記事詳細

【有名人のメンタル事情】孤独が寿命を縮め、病気を引き起こす 一芸に秀でた人も例外ではない (1/3ページ)

 飲酒、運動不足、肥満よりも寿命を縮めるリスクが大きい。糖尿病や認知症の要因になる--。

 こうした研究結果が相次ぎ、体への影響が指摘されているものの正体は、一体何でしょう? 答えは「孤独」です。有名人のメンタル事情を見てきましたが、スポーツ選手、芸能人などそれぞれ一芸に秀でた人にも、「孤独」がつきまとうのではないでしょうか。

 心のありよう、精神の状態がいかに身体と密接に関係しているかを改めて示しているようで、精神科医として非常に興味深く感じます。

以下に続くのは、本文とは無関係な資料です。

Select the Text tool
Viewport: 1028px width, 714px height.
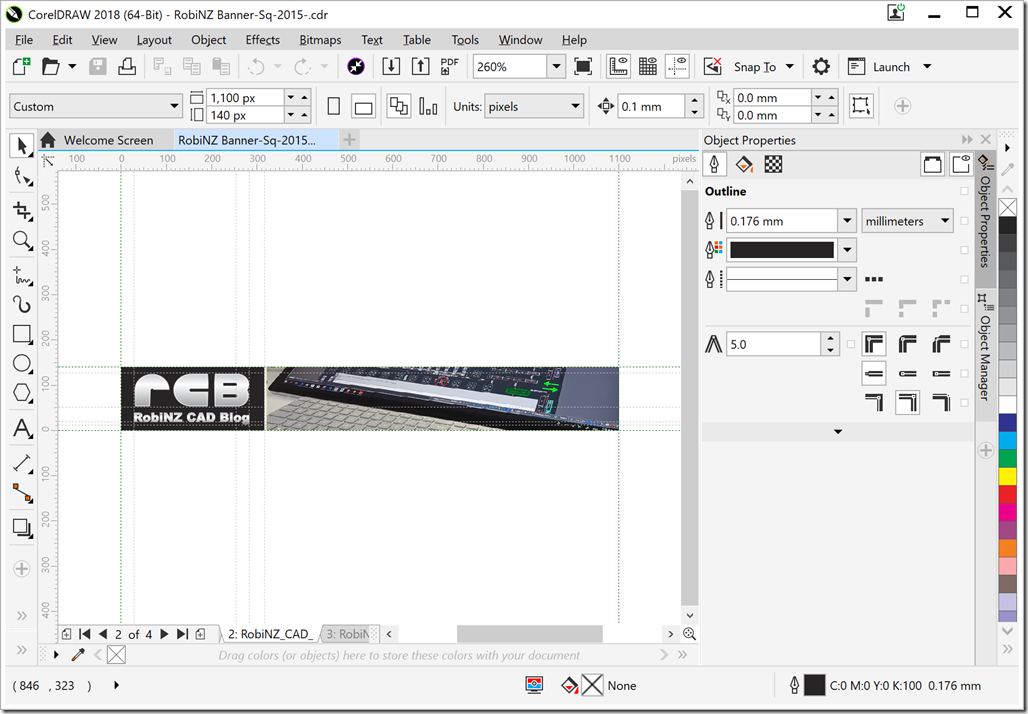(x=20, y=428)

 3年前、イギリスに孤独を担当する大臣が誕生しました。「孤独大臣」という名前の斬新さに驚きましたが、うなずける話です。冒頭のように、孤独がもたらす悪影響は、科学的にも裏付けられているのですから。

 イギリスでは6500万人の国民のうち900万人が日常的に孤独を感じていると報道されています。その後、世界をコロナ禍が覆いました。たび重なる都市封鎖や行動制限によって、他者と会い、対面で話し、触れ合うといった機会が激減したのです。情勢が悪化していることは間違いありません。

 翻って気になるのは、わが国の状況です。昔から日本では、孤独を良いイメージで語ることが少なくありません。「孤独が人を成長させる」とか、「独りになって自分を見つめ直す」とか。コロナ以前からはやっていた1人飲み、1人メシ、ソロキャンプといった現象もあります。